• Your objective
Only the lines from the start of the data through the line containing "Task: Click the support feedback icon" should be written out, exactly as they are, with both ends included and the pictures left out.

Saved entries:
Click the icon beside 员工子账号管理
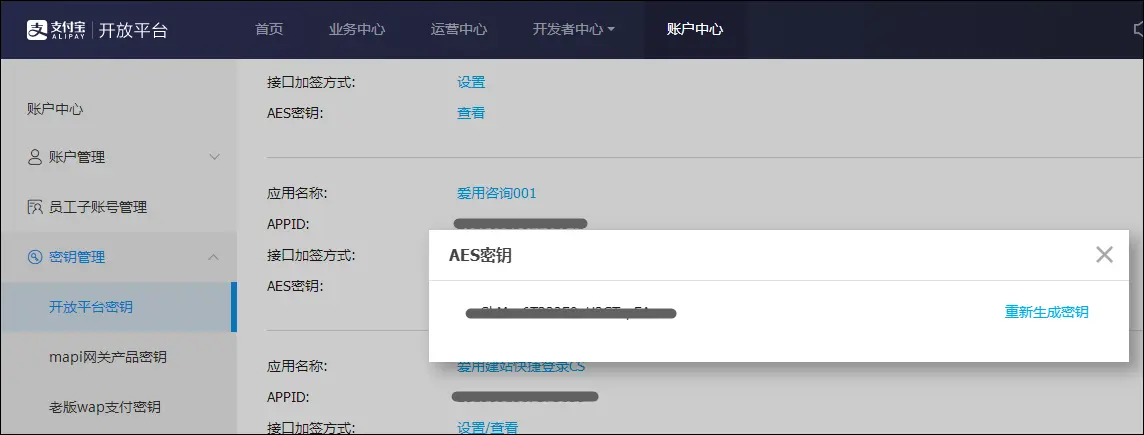This screenshot has height=435, width=1144. point(35,207)
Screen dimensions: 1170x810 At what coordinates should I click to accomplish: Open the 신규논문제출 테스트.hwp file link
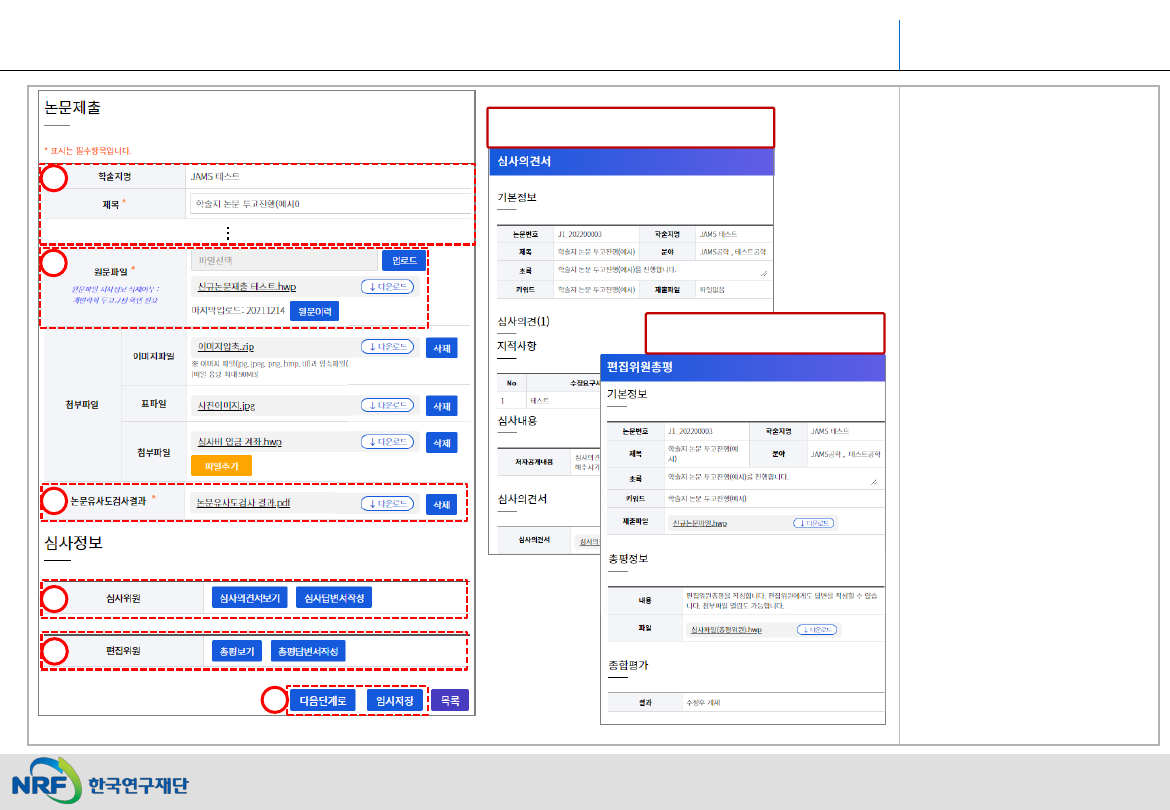[x=246, y=287]
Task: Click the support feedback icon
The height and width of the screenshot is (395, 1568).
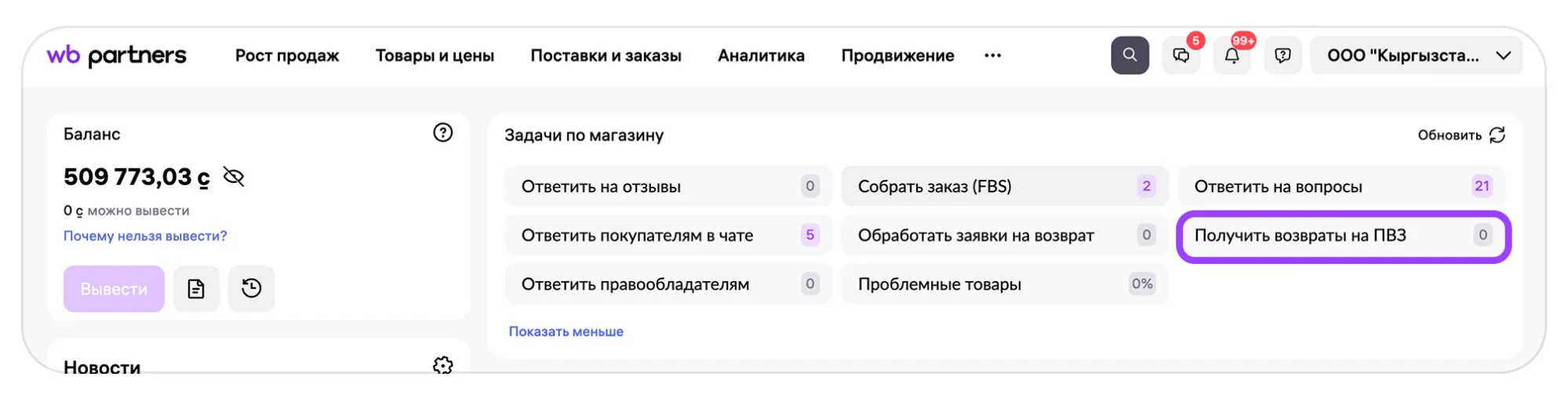Action: tap(1282, 56)
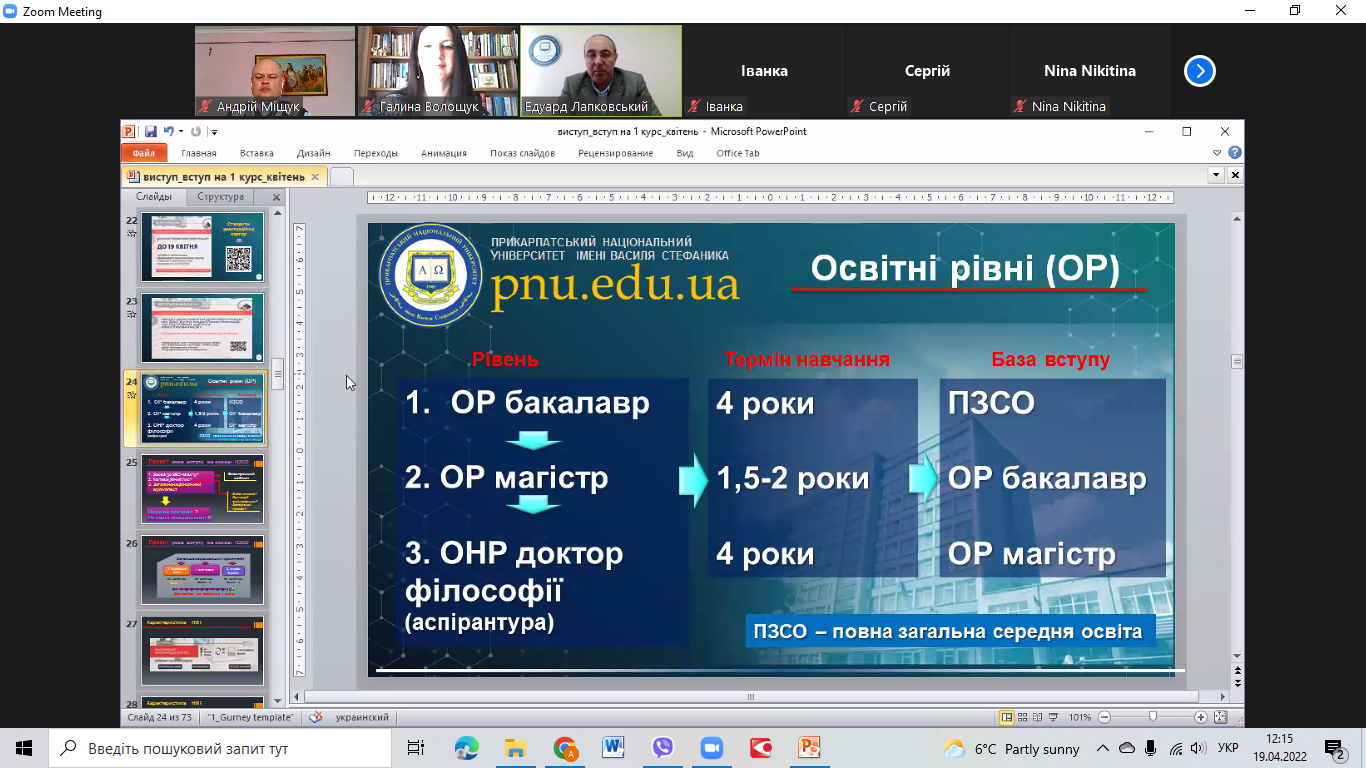Open Reading view from status bar
This screenshot has height=768, width=1366.
pos(1036,717)
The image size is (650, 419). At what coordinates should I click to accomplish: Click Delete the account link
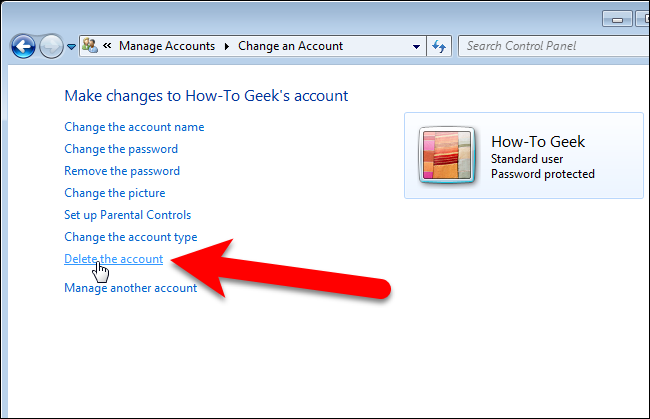113,259
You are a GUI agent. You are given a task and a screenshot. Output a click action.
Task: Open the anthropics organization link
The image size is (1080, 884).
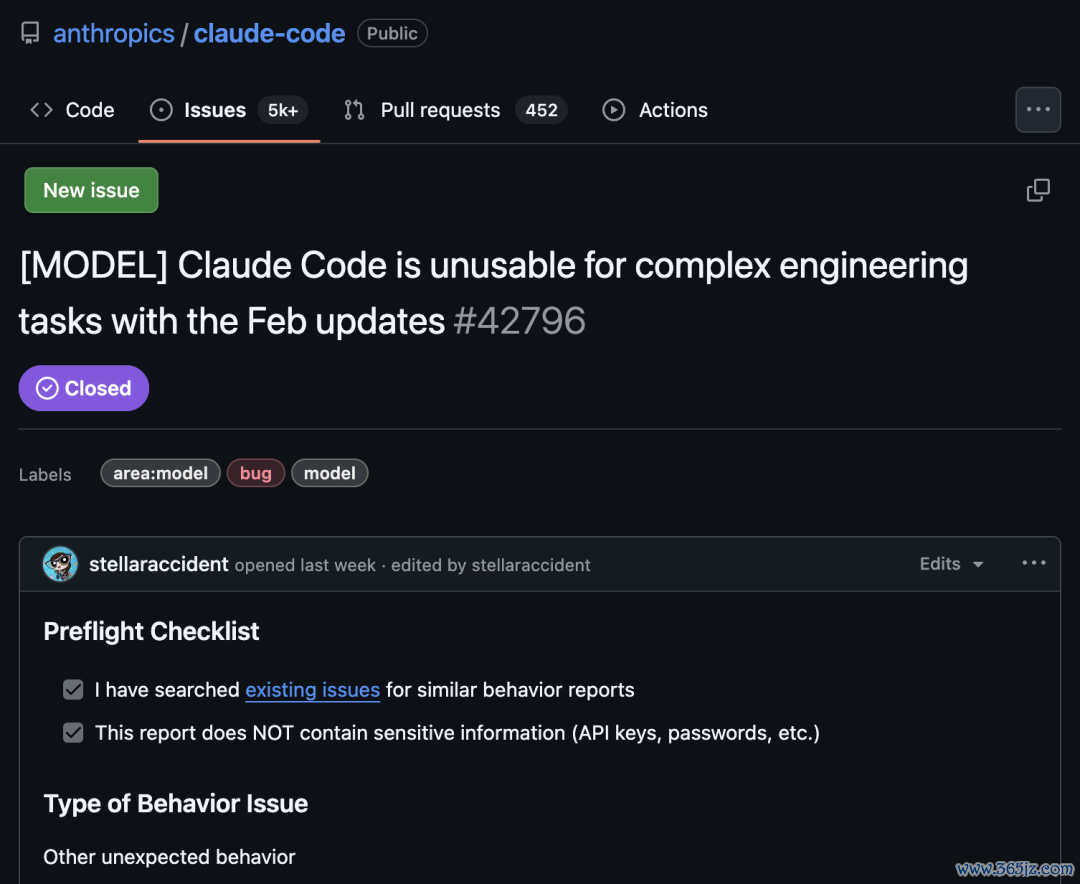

• Expected output
Click the icon beside 员工子账号管理
This screenshot has height=435, width=1144. point(35,207)
Screen dimensions: 1170x810 At what coordinates should I click to accomplish: Open the 신규논문제출 테스트.hwp file link
[x=246, y=287]
Task: Click the support feedback icon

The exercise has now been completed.